Description of the task >> The records are to be restated in their entirety, word for word.

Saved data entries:

· · ·

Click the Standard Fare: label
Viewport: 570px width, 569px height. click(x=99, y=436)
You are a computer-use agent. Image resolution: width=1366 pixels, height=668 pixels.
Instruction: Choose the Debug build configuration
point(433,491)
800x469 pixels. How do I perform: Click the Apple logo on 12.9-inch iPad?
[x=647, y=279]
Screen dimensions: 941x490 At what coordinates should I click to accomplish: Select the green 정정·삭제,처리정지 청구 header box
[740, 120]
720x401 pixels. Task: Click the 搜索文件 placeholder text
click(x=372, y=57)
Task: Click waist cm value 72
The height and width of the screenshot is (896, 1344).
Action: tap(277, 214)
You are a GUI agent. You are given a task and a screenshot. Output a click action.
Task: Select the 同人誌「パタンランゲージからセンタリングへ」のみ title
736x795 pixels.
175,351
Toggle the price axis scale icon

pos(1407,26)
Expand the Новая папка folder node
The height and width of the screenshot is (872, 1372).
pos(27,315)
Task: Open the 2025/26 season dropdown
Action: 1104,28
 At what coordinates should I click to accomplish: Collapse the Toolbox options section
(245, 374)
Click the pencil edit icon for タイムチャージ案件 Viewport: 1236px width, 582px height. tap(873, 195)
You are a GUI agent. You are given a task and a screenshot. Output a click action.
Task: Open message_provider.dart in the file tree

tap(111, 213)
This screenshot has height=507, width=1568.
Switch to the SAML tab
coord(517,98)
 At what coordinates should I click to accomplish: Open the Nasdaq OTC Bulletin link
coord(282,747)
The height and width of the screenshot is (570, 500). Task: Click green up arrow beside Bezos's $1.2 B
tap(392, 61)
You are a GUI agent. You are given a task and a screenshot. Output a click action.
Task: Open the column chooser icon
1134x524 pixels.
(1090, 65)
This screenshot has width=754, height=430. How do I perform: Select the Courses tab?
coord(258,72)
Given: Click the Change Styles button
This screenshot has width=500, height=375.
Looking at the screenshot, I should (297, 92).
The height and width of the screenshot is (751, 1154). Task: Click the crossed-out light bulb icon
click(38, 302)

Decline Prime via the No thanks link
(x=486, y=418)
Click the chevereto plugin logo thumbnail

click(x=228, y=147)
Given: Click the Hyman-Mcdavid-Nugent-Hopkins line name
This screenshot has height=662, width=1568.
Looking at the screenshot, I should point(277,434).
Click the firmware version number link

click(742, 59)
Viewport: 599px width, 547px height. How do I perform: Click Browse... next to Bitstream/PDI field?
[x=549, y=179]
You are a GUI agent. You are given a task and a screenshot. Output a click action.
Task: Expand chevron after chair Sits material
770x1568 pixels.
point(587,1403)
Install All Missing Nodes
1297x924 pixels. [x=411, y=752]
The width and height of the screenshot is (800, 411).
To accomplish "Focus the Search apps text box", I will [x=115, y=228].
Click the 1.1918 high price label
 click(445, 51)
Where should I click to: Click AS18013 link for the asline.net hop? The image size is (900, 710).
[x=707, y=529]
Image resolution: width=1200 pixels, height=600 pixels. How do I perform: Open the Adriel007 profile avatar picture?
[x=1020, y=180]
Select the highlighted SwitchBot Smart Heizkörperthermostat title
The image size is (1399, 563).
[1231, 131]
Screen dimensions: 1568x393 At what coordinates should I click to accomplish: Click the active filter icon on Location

· · ·

Written response >>
Click the Standard Fare: label
Viewport: 570px width, 569px height. click(x=99, y=436)
You are a computer-use agent. Image resolution: width=1366 pixels, height=668 pixels.
Instruction: Choose the Debug build configuration
point(433,491)
800x469 pixels. How do I perform: Click the Apple logo on 12.9-inch iPad?
[x=647, y=279]
Screen dimensions: 941x490 At what coordinates should I click to accomplish: Select the green 정정·삭제,처리정지 청구 header box
[740, 120]
720x401 pixels. Task: Click the 搜索文件 placeholder text
click(x=372, y=57)
Task: Click waist cm value 72
The height and width of the screenshot is (896, 1344).
Action: tap(277, 214)
You are a GUI agent. You are given a task and a screenshot. Output a click action.
Task: Select the 同人誌「パタンランゲージからセンタリングへ」のみ title
736x795 pixels.
175,351
Toggle the price axis scale icon

pos(1407,26)
Expand the Новая папка folder node
The height and width of the screenshot is (872, 1372).
pos(27,315)
Task: Open the 2025/26 season dropdown
Action: 1104,28
 At what coordinates should I click to accomplish: Collapse the Toolbox options section
(245, 374)
Click the pencil edit icon for タイムチャージ案件 Viewport: 1236px width, 582px height. tap(873, 195)
You are a GUI agent. You are given a task and a screenshot. Output a click action.
Task: Open message_provider.dart in the file tree

tap(111, 213)
This screenshot has height=507, width=1568.
Switch to the SAML tab
coord(517,98)
 At what coordinates should I click to accomplish: Open the Nasdaq OTC Bulletin link
coord(282,747)
The height and width of the screenshot is (570, 500). Task: Click green up arrow beside Bezos's $1.2 B
tap(392, 61)
You are a GUI agent. You are given a task and a screenshot. Output a click action.
Task: Open the column chooser icon
1134x524 pixels.
(1090, 65)
This screenshot has width=754, height=430. How do I perform: Select the Courses tab?
coord(258,72)
Given: Click the Change Styles button
This screenshot has width=500, height=375.
Looking at the screenshot, I should (297, 92).
The height and width of the screenshot is (751, 1154). Task: Click the crossed-out light bulb icon
click(38, 302)

Decline Prime via the No thanks link
(x=486, y=418)
Click the chevereto plugin logo thumbnail

click(x=228, y=147)
Given: Click the Hyman-Mcdavid-Nugent-Hopkins line name
This screenshot has height=662, width=1568.
Looking at the screenshot, I should point(277,434).
Click the firmware version number link

click(742, 59)
Viewport: 599px width, 547px height. How do I perform: Click Browse... next to Bitstream/PDI field?
[x=549, y=179]
You are a GUI agent. You are given a task and a screenshot. Output a click action.
Task: Expand chevron after chair Sits material
770x1568 pixels.
point(587,1403)
Install All Missing Nodes
1297x924 pixels. [x=411, y=752]
The width and height of the screenshot is (800, 411).
To accomplish "Focus the Search apps text box", I will [x=115, y=228].
Click the 1.1918 high price label
 click(445, 51)
Where should I click to: Click AS18013 link for the asline.net hop? The image size is (900, 710).
[x=707, y=529]
Image resolution: width=1200 pixels, height=600 pixels. How do I perform: Open the Adriel007 profile avatar picture?
[x=1020, y=180]
Select the highlighted SwitchBot Smart Heizkörperthermostat title
The image size is (1399, 563).
[1231, 131]
Screen dimensions: 1568x393 At what coordinates should I click to accomplish: Click the active filter icon on Location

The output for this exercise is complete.